Alan H's point about Pound and Italian influence may be right, and I agree
about the Yeatsian earlier intonations.
I've always thought that Yeats's intonation came partly from the pomposity
implicit in his era but also from his own accent and also, again, from a
notion he may have had of the chant as a semi-magical, vatic manner of
intonation. I remember talking once to V.C. Clinton-Baddeley ("Larry the Lamb"
on my childhood Uncle Mac radio programmes), whom Yeats preferred as reader of
his poetry on radio for he had a beautiful, sonorous voice.
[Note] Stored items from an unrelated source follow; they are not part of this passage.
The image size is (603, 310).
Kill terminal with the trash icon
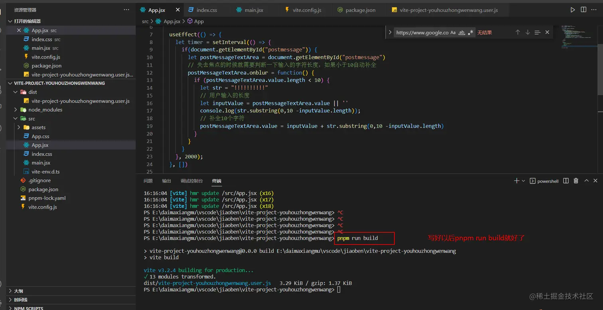[576, 181]
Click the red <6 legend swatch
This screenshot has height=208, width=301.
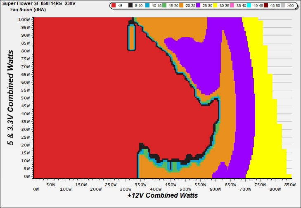tap(114, 6)
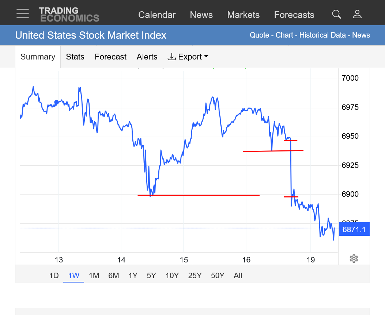Select the 1D time range

tap(54, 276)
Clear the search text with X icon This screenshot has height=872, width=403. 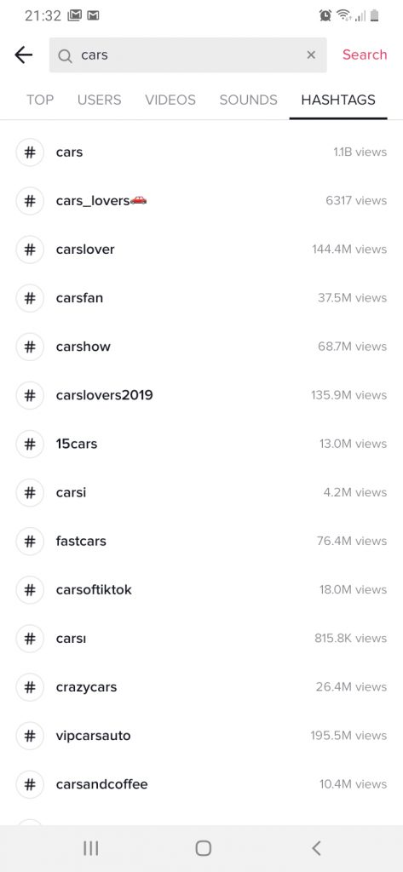[311, 55]
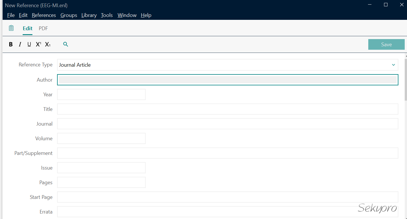Apply superscript formatting
Viewport: 407px width, 219px height.
tap(38, 44)
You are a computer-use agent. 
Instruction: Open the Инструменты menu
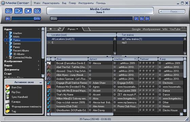(86, 3)
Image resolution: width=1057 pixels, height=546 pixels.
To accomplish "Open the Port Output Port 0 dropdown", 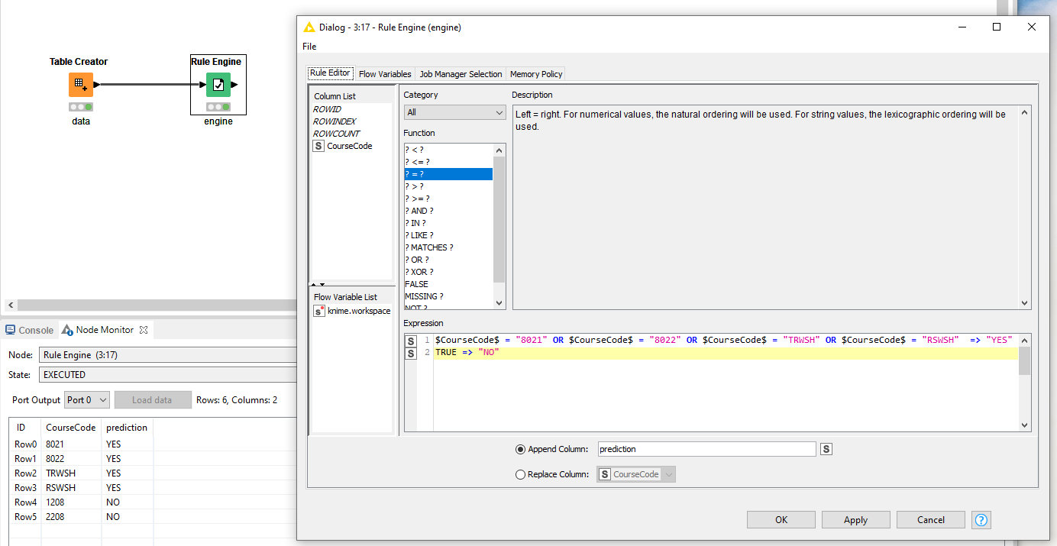I will [x=87, y=400].
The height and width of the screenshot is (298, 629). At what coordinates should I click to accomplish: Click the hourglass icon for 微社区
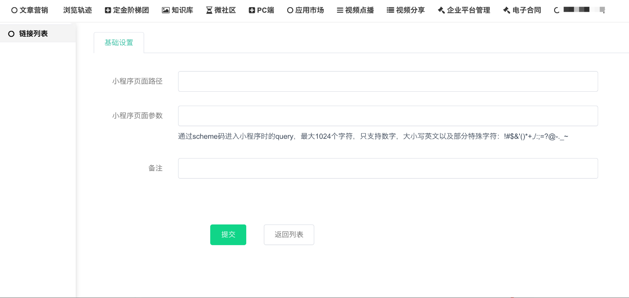[209, 11]
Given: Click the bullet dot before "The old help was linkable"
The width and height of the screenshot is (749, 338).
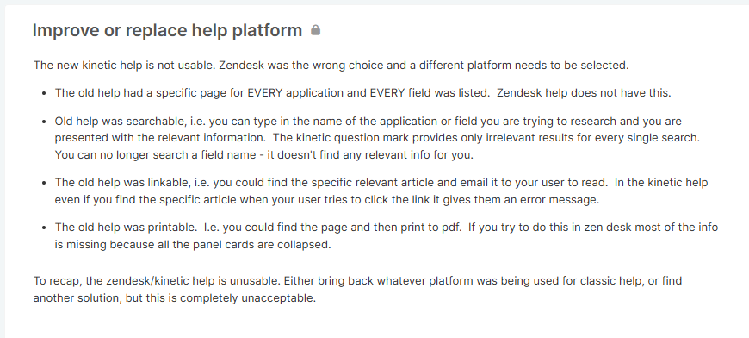Looking at the screenshot, I should (x=44, y=183).
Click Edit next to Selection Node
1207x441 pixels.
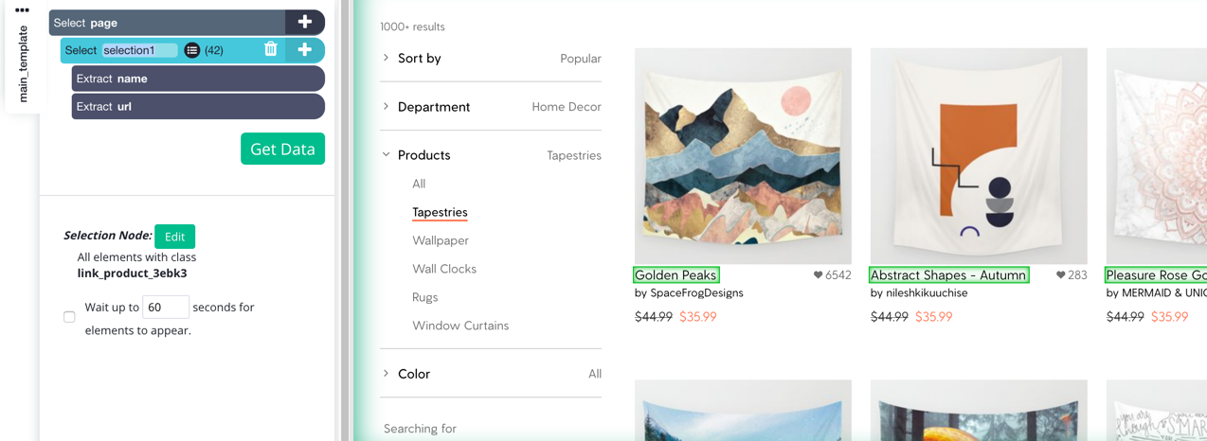pyautogui.click(x=174, y=237)
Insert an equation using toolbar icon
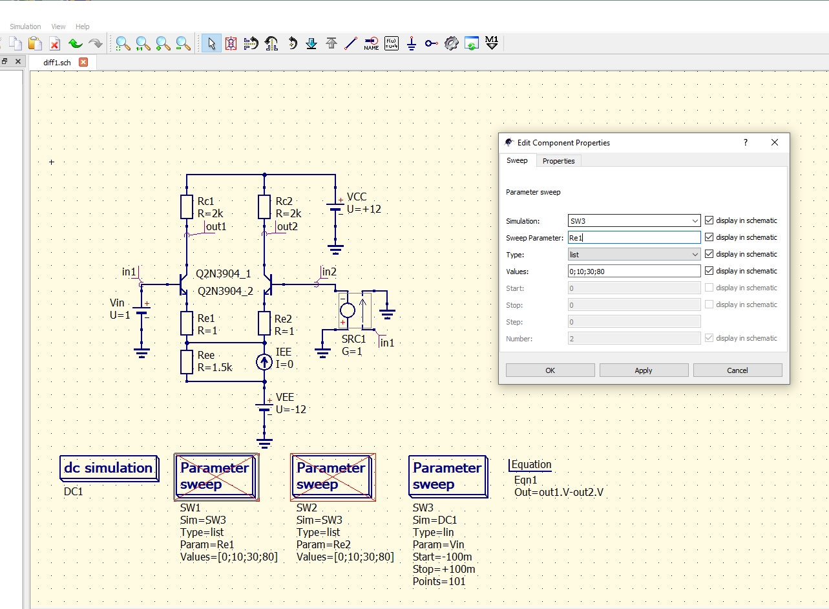The width and height of the screenshot is (829, 609). [392, 43]
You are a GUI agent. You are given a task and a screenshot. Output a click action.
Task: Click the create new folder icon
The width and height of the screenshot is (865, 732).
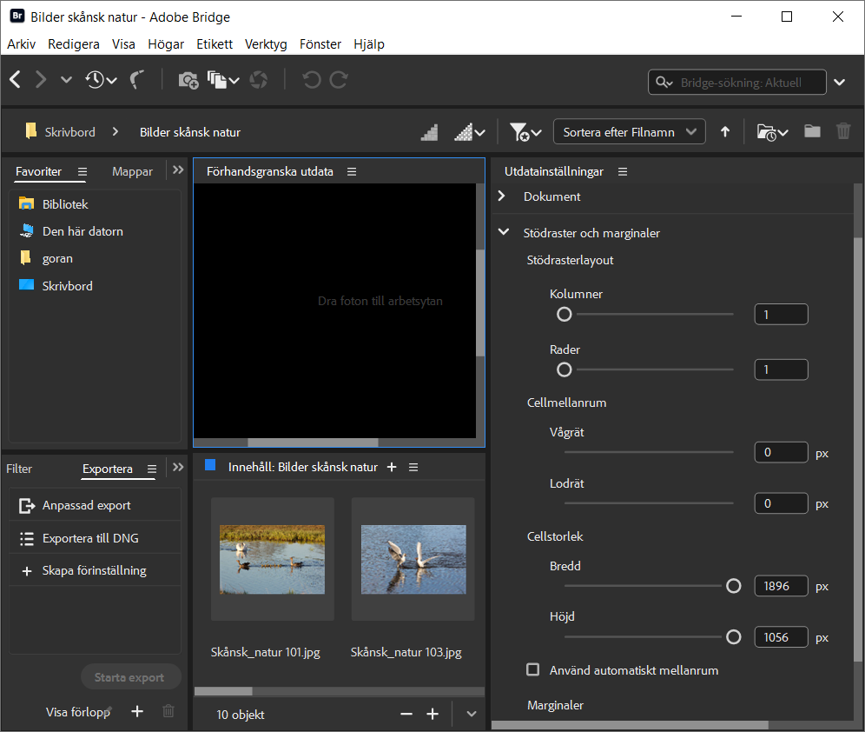click(812, 131)
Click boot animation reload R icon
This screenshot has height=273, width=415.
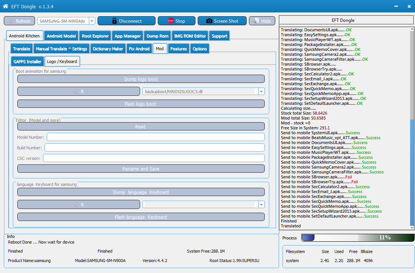point(76,92)
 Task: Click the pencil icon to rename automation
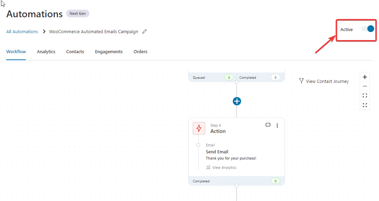coord(144,31)
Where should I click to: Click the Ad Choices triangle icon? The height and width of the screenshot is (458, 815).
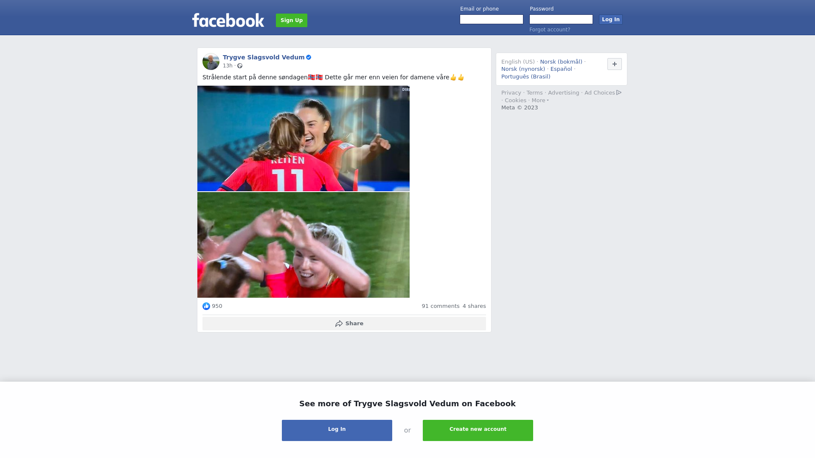(619, 92)
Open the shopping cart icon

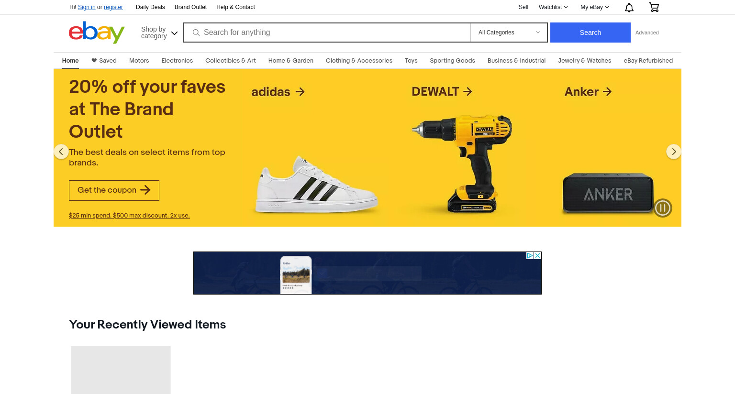click(654, 7)
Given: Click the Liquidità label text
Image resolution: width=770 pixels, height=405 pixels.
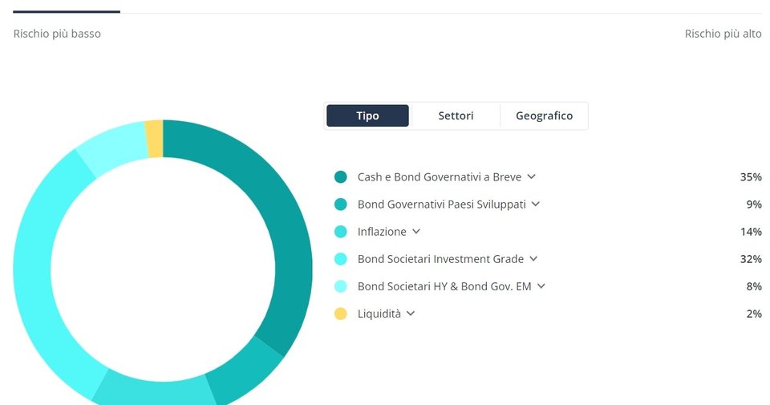Looking at the screenshot, I should coord(379,314).
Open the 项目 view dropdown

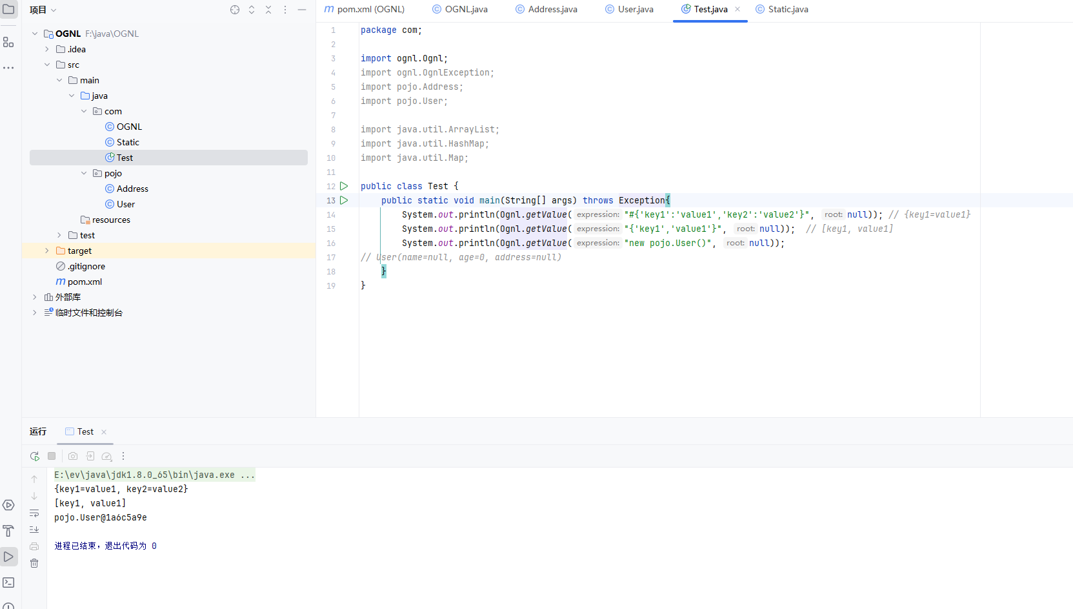click(43, 10)
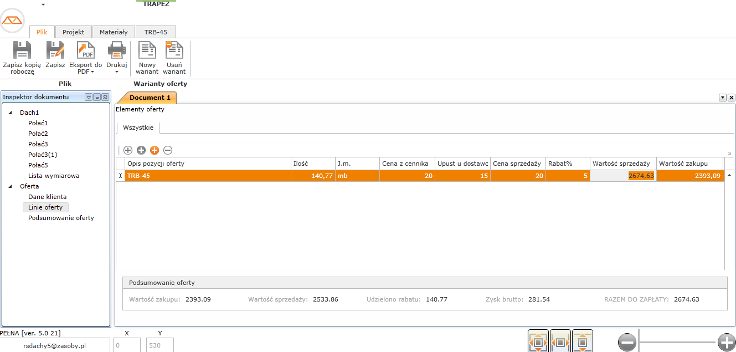This screenshot has height=352, width=736.
Task: Click the Zapisz icon with the pencil
Action: [55, 50]
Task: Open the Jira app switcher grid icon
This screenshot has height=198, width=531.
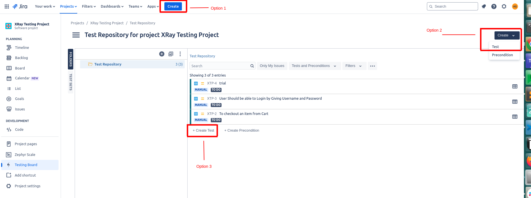Action: tap(7, 6)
Clinton-Baddeley,
a very feisty gent of some 70 summers, had just started a brand-new career as
a detective story writer. He told me that he'd been on a country weekend with
Yeats once and the grand old man had paused dramatically on the lintel of the
cottage, saying: "I can't go in. I smell fairies!" C-B went in and found a
big bowl of mimosa on a table just on the other side of the window.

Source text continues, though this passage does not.